Como chegámos até aqui?

Apesar de não ser um problema recente, a falta da habitação acessível em Portugal só ganhou notoriedade com as recentes transformações que as principais cidades portuguesas têm experienciado. A crise económica de 2008 e a assinatura do Memorando de Entendimento com a Troika em 2011 criaram o contexto ideal para o espoletar da situação que se vive hoje.

As medidas de austeridade impostas, juntamente com vários programas de atracção de investimento estrangeiro (como os Vistos Gold), a liberalização do mercado de arrendamento e a explosão do alojamento local, trouxeram um novo contexto para o mercado de habitação nas principais cidades portuguesas. “As mudanças podem ser vistas na evolução do valor do metro quadrado nas áreas metropolitanas e também nas taxas de esforço exigidas, conduzindo a grandes desigualdades económicas e segregação socio espacial”, apontou Gonçalo Antunes. Segundo o investigador da NOVA FCSH, “o Memorando de 2011 teve sérias repercussões no mercado de habitação português, visíveis sobretudo desde 2016, mas é igualmente verdade que o Memorando apenas intensificou um modelo de políticas vocacionadas para o mercado que já estavam a ser aplicadas, pelo menos, desde a década de 1980”.

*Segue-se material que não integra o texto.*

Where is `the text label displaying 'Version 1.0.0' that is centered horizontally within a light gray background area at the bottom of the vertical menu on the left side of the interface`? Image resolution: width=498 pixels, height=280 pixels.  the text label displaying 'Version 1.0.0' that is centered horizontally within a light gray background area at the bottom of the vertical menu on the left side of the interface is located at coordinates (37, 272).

As transformações dos últimos anos levaram a um debate mais sério sobre a habitação em Portugal, resultando na aprovação, em 2017, da Nova Geração de Políticas de Habitação (NGPH), e, ainda este ano, da Lei de Bases da Habitação. No entanto, para que a sua aplicação seja efectiva, “é preciso que a lei pegue”, sublinhou Helena Roseta. Segundo esta arquitecta, a falta de visão para o tema da habitação tem sido uma constante nos governos nacionais, com raras excepções, sendo que, agora, os movimentos cívicos têm uma palavra a dizer – “A forma de resolver problemas deve ter mais força de baixo para cima [bottom-up]”.

“A habitação é [vista como] um activo financeiro”, afirmou a investigadora Ana Cordeiro Santos. Nesta matéria, importa lembrar que este não é um fenómeno exclusivo de Portugal e, sublinhou, “apesar das diferenças entre os países, esta é uma tendência sistémica e global”, na qual a ligação entre a habitação e a finança é dominante. Cidades como Londres, Paris, Berlim, Barcelona ou Viena deparam-se há décadas com problemas semelhantes, tentando encontrar soluções para lidar com a crise da habitação acessível, entre elas a definição de quotas de habitação acessível para promotores privados, o condicionamento do alojamento local e o investimento na habitação pública.

A Conferência Internacional “Housing for all in Europe – What problems? What solutions?” foi uma organização conjunta da Fundação Friedrich Ebert em Portugal, do Colectivo Urbanólogo, do Centro Interdisciplinar de Ciências Sociais (CICS.NOVA) da NOVA FCSH e do Goethe-Institut Portugal, e contou com a revista Smart Cities como media partner.